(Stored records)
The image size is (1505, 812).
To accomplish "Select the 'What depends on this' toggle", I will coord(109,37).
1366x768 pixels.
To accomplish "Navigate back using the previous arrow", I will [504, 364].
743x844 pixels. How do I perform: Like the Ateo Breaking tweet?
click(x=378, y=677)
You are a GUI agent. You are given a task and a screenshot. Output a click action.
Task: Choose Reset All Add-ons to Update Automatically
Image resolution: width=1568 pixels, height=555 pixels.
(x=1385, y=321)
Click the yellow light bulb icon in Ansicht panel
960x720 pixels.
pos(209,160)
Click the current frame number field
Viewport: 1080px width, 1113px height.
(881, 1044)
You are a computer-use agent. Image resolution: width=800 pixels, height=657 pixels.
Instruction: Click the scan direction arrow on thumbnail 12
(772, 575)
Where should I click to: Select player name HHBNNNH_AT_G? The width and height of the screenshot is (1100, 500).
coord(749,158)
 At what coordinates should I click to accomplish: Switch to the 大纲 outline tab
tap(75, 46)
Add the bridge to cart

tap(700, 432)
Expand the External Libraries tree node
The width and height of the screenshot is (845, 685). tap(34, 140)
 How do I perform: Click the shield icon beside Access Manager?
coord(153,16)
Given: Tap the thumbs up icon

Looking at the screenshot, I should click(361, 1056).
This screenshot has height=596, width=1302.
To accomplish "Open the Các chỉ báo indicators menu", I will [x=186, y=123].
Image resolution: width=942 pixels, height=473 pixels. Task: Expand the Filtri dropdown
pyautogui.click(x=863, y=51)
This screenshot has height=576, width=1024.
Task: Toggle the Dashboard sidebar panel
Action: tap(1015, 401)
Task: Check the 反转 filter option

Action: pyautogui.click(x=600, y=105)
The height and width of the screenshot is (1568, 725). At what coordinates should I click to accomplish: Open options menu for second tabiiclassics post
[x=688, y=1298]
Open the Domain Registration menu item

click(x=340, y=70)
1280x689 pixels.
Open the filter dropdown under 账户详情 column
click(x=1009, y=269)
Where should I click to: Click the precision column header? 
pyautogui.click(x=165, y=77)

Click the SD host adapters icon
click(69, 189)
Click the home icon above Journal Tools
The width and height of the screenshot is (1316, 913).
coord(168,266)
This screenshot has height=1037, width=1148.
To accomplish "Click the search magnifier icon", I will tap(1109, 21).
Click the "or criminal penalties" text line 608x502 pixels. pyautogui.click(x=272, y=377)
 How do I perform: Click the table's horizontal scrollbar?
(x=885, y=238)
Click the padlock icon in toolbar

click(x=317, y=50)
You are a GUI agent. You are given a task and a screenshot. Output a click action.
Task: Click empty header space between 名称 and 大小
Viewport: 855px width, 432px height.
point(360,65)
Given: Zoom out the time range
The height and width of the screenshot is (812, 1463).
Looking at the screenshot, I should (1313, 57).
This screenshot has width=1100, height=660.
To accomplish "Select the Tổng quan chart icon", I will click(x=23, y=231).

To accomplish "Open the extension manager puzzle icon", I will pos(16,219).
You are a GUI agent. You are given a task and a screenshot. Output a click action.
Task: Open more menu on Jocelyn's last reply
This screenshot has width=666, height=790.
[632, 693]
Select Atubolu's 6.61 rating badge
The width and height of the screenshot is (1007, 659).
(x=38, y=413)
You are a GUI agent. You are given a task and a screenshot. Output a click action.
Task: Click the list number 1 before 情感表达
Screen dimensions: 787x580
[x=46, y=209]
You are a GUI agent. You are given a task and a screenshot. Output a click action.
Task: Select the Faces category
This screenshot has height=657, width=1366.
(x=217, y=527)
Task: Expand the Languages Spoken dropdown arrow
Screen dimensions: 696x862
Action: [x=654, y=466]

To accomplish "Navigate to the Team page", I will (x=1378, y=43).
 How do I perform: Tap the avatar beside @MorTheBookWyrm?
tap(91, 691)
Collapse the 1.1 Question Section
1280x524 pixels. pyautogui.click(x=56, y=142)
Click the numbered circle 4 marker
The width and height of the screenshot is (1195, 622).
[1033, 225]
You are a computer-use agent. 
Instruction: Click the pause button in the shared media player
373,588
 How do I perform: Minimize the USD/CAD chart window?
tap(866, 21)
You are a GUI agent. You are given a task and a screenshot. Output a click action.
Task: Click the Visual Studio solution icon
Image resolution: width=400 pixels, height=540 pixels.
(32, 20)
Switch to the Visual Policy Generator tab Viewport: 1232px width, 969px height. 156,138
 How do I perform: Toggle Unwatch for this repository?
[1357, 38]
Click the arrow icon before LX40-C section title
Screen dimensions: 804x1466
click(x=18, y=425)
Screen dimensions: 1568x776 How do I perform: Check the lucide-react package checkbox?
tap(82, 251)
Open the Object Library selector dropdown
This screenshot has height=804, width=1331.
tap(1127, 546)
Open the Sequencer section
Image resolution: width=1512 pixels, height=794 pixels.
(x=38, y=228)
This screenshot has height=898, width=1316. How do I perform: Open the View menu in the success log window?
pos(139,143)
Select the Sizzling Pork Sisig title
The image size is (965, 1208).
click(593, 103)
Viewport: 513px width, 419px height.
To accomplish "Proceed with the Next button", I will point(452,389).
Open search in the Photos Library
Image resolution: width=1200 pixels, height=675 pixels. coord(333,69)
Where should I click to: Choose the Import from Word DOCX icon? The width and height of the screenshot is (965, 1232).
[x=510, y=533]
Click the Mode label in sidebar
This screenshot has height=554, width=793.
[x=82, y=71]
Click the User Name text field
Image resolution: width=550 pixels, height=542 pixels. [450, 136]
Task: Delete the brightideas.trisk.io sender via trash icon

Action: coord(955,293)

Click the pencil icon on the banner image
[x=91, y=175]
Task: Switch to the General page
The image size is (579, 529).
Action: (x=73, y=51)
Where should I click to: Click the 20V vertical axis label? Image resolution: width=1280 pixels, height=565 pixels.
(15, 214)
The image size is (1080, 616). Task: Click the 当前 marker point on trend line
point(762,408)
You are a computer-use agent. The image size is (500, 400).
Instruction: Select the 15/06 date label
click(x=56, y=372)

• Task description
Please determine how many lines in the entries contain the word "page" and reply with that figure alone.

• Your solution
2